_O QUE FAZER:_
Reproduza as linhas abaixo substituindo "Identify the location of" por "Find the position of" em todos os registros, sem alterar mais nada.

+-------+

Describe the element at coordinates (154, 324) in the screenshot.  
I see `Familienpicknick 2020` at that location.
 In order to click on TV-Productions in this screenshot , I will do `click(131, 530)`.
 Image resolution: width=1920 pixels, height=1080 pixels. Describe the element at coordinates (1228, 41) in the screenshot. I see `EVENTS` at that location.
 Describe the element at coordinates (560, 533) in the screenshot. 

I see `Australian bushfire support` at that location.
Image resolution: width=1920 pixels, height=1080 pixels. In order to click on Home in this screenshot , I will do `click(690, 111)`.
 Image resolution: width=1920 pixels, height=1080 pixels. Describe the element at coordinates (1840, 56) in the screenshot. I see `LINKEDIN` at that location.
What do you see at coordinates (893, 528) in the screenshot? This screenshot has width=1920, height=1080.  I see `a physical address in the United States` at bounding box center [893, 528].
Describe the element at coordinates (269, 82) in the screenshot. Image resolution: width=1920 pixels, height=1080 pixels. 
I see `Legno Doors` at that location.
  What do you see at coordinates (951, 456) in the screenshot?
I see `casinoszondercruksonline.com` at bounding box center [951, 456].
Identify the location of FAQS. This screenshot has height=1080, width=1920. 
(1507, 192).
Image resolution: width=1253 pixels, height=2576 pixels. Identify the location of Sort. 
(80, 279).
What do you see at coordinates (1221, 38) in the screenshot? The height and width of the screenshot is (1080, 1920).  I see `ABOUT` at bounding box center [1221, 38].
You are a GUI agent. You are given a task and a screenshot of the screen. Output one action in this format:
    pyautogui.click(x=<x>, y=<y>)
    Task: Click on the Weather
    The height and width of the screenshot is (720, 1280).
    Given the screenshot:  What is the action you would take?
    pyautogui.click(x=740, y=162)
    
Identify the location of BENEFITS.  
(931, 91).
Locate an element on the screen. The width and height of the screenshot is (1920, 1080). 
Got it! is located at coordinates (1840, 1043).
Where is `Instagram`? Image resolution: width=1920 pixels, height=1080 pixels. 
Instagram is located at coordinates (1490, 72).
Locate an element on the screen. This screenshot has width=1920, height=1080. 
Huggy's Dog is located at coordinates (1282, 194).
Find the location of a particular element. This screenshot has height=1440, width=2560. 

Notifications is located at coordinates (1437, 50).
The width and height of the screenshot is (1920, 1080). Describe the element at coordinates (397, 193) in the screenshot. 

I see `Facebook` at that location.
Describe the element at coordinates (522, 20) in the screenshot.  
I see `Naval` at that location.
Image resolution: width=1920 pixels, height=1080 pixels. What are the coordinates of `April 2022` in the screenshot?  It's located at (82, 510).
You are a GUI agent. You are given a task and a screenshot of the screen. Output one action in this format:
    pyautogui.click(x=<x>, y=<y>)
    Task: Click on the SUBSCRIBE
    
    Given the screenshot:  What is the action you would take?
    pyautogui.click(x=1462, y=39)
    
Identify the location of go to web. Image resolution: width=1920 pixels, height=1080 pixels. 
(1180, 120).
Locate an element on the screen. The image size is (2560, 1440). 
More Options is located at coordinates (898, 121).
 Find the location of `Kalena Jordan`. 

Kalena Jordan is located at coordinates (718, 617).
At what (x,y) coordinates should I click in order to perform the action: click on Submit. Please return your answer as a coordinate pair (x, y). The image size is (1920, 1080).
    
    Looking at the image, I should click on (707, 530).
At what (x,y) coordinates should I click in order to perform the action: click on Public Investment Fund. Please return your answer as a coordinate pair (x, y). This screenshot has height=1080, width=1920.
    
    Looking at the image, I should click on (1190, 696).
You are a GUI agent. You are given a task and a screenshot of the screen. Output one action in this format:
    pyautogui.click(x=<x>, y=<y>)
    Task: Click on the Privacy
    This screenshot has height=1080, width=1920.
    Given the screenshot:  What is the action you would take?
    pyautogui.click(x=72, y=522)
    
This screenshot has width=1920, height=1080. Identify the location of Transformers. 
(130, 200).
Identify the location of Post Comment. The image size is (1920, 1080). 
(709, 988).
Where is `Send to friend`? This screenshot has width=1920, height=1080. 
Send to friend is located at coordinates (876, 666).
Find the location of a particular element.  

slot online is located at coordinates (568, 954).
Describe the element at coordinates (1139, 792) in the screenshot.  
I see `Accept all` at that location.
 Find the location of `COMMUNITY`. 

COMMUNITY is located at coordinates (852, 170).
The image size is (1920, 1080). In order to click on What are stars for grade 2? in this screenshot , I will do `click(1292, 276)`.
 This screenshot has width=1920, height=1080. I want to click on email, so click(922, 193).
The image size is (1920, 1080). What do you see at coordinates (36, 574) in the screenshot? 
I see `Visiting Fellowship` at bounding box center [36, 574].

+-------+

_RESULTADO:_
Describe the element at coordinates (154, 324) in the screenshot.  
I see `Familienpicknick 2020` at that location.
 In order to click on TV-Productions in this screenshot , I will do `click(131, 530)`.
 Image resolution: width=1920 pixels, height=1080 pixels. Describe the element at coordinates (1228, 41) in the screenshot. I see `EVENTS` at that location.
 Describe the element at coordinates (560, 533) in the screenshot. 

I see `Australian bushfire support` at that location.
Image resolution: width=1920 pixels, height=1080 pixels. In order to click on Home in this screenshot , I will do `click(690, 111)`.
 Image resolution: width=1920 pixels, height=1080 pixels. Describe the element at coordinates (1840, 56) in the screenshot. I see `LINKEDIN` at that location.
What do you see at coordinates (893, 528) in the screenshot? This screenshot has width=1920, height=1080.  I see `a physical address in the United States` at bounding box center [893, 528].
Describe the element at coordinates (269, 82) in the screenshot. Image resolution: width=1920 pixels, height=1080 pixels. 
I see `Legno Doors` at that location.
  What do you see at coordinates (951, 456) in the screenshot?
I see `casinoszondercruksonline.com` at bounding box center [951, 456].
Find the position of FAQS. This screenshot has height=1080, width=1920. 
(1507, 192).
Image resolution: width=1253 pixels, height=2576 pixels. Find the position of Sort. 
(80, 279).
What do you see at coordinates (1221, 38) in the screenshot? The height and width of the screenshot is (1080, 1920).  I see `ABOUT` at bounding box center [1221, 38].
You are a GUI agent. You are given a task and a screenshot of the screen. Output one action in this format:
    pyautogui.click(x=<x>, y=<y>)
    Task: Click on the Weather
    The height and width of the screenshot is (720, 1280).
    Given the screenshot:  What is the action you would take?
    pyautogui.click(x=740, y=162)
    
Find the position of BENEFITS.  
(931, 91).
Locate an element on the screen. The width and height of the screenshot is (1920, 1080). 
Got it! is located at coordinates (1840, 1043).
Where is `Instagram`? Image resolution: width=1920 pixels, height=1080 pixels. 
Instagram is located at coordinates (1490, 72).
Locate an element on the screen. This screenshot has width=1920, height=1080. 
Huggy's Dog is located at coordinates (1282, 194).
Find the location of a particular element. This screenshot has height=1440, width=2560. 

Notifications is located at coordinates (1437, 50).
The width and height of the screenshot is (1920, 1080). Describe the element at coordinates (397, 193) in the screenshot. 

I see `Facebook` at that location.
Describe the element at coordinates (522, 20) in the screenshot.  
I see `Naval` at that location.
Image resolution: width=1920 pixels, height=1080 pixels. What are the coordinates of `April 2022` in the screenshot?  It's located at (82, 510).
You are a GUI agent. You are given a task and a screenshot of the screen. Output one action in this format:
    pyautogui.click(x=<x>, y=<y>)
    Task: Click on the SUBSCRIBE
    
    Given the screenshot:  What is the action you would take?
    pyautogui.click(x=1462, y=39)
    
Find the position of go to web. Image resolution: width=1920 pixels, height=1080 pixels. 
(1180, 120).
Locate an element on the screen. The image size is (2560, 1440). 
More Options is located at coordinates (898, 121).
 Find the location of `Kalena Jordan`. 

Kalena Jordan is located at coordinates (718, 617).
At what (x,y) coordinates should I click in order to perform the action: click on Submit. Please return your answer as a coordinate pair (x, y). The image size is (1920, 1080).
    
    Looking at the image, I should click on (707, 530).
At what (x,y) coordinates should I click in order to perform the action: click on Public Investment Fund. Please return your answer as a coordinate pair (x, y). This screenshot has height=1080, width=1920.
    
    Looking at the image, I should click on (1190, 696).
You are a GUI agent. You are given a task and a screenshot of the screen. Output one action in this format:
    pyautogui.click(x=<x>, y=<y>)
    Task: Click on the Privacy
    This screenshot has height=1080, width=1920.
    Given the screenshot:  What is the action you would take?
    pyautogui.click(x=72, y=522)
    
This screenshot has width=1920, height=1080. Find the position of Transformers. 
(130, 200).
Find the position of Post Comment. The image size is (1920, 1080). 
(709, 988).
Where is `Send to friend`? This screenshot has width=1920, height=1080. 
Send to friend is located at coordinates (876, 666).
Find the location of a particular element.  

slot online is located at coordinates (568, 954).
Describe the element at coordinates (1139, 792) in the screenshot.  
I see `Accept all` at that location.
 Find the location of `COMMUNITY`. 

COMMUNITY is located at coordinates (852, 170).
The image size is (1920, 1080). In order to click on What are stars for grade 2? in this screenshot , I will do `click(1292, 276)`.
 This screenshot has width=1920, height=1080. I want to click on email, so click(922, 193).
The image size is (1920, 1080). What do you see at coordinates (36, 574) in the screenshot? 
I see `Visiting Fellowship` at bounding box center [36, 574].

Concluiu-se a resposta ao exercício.